>> start

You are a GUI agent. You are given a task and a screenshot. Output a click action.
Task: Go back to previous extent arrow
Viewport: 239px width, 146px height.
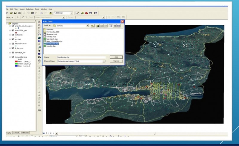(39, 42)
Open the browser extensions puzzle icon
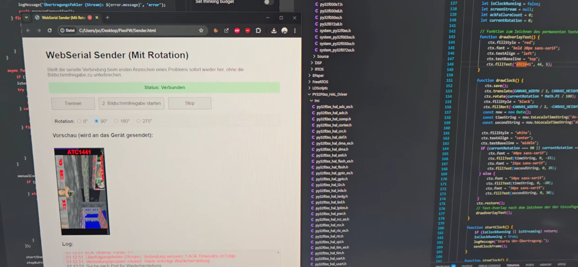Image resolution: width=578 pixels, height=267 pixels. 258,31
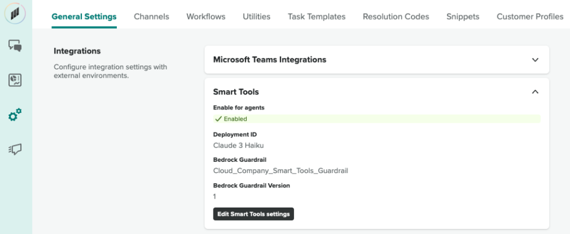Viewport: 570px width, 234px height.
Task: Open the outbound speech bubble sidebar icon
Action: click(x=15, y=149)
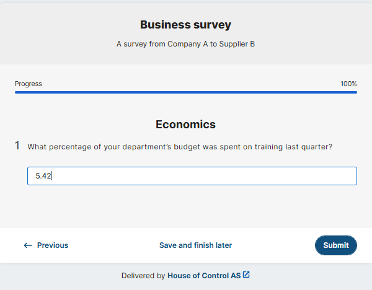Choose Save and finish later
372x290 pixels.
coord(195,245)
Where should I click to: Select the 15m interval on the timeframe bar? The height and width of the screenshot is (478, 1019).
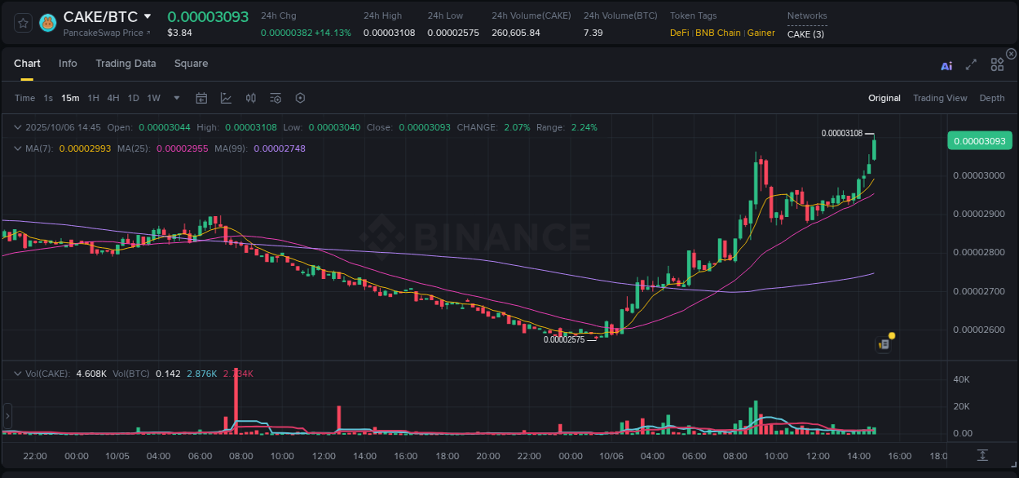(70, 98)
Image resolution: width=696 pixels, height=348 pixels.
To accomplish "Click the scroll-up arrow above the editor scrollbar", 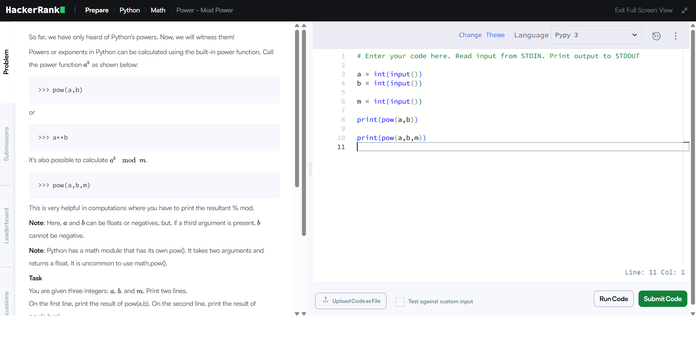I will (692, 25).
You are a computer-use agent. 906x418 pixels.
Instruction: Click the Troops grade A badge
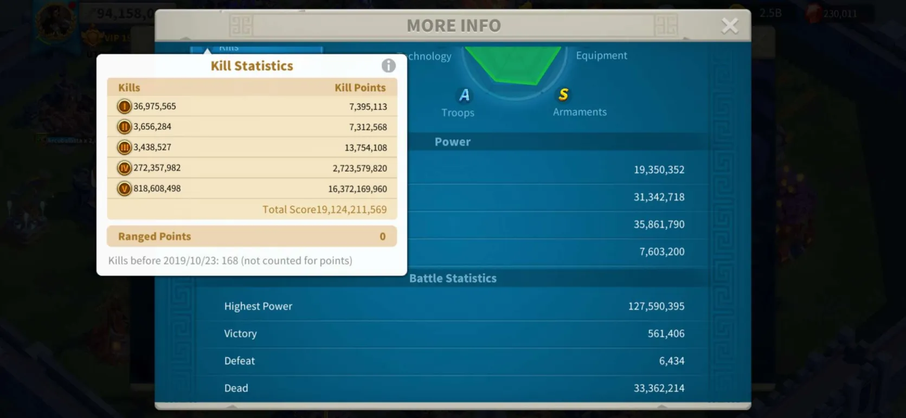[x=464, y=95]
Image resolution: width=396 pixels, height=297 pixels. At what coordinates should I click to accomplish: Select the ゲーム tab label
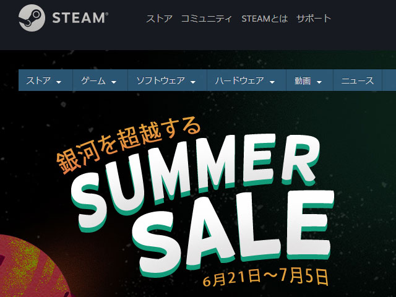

>> end

#### STATED TASK
Starting from the first row and ending after the line that contains "coord(195,245)", give the rows again with "browser extensions" swapped for "browser add-ons" and everything else unchanged. Leave the pictures out.

#### WRITTEN ANSWER
You are a GUI agent. You are given a task and a screenshot. Output a click action.
Task: Go back to previous extent arrow
Viewport: 239px width, 146px height.
(39, 42)
Open the browser add-ons puzzle icon
Image resolution: width=578 pixels, height=267 pixels. 258,31
Viewport: 570px width, 234px height.
Task: Open the outbound speech bubble sidebar icon
Action: click(x=15, y=149)
Choose Save and finish later
372x290 pixels.
coord(195,245)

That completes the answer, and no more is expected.